Answer with the number of lines in the records that contain "resolution" and with nothing else.
==== Information shown ====
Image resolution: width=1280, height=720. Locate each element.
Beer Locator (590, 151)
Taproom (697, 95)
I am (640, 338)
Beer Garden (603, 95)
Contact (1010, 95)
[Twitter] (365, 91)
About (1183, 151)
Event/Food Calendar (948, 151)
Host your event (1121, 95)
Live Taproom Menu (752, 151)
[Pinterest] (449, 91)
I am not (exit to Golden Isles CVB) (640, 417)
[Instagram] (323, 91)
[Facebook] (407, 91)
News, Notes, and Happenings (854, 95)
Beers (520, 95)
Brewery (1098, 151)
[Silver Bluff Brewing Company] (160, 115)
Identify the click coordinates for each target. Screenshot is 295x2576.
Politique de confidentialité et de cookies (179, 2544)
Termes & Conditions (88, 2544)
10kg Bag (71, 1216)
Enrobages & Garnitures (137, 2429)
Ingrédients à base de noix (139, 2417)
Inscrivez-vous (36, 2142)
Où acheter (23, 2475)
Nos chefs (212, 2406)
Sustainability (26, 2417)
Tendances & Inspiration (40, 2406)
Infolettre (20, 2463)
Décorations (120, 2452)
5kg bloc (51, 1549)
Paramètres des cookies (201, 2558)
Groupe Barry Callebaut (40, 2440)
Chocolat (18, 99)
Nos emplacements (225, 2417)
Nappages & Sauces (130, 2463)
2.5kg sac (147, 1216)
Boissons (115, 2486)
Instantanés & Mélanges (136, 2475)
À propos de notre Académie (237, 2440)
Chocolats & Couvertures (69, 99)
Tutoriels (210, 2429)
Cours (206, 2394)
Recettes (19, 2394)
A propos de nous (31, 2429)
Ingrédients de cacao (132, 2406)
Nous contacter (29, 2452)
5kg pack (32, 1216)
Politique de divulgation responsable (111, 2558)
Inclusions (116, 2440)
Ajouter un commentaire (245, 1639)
====
==== Information shown ====
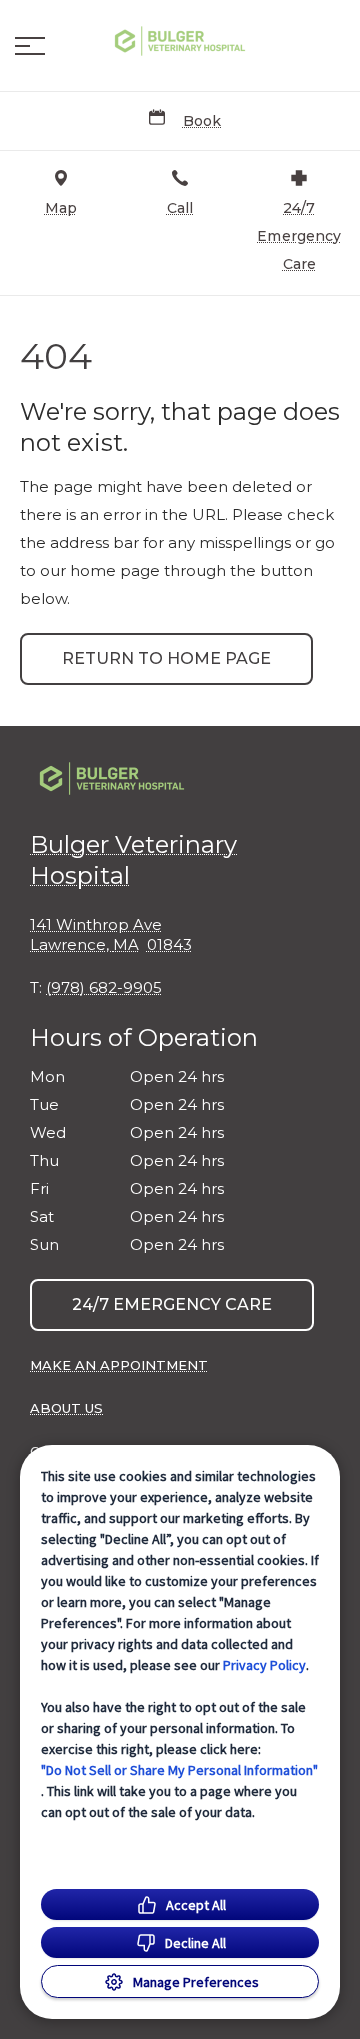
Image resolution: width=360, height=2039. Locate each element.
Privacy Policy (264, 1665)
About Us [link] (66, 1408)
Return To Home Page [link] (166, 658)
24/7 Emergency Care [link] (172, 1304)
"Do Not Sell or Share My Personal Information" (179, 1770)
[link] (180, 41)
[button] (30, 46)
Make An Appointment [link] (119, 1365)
====
(Answer for this exercise):
2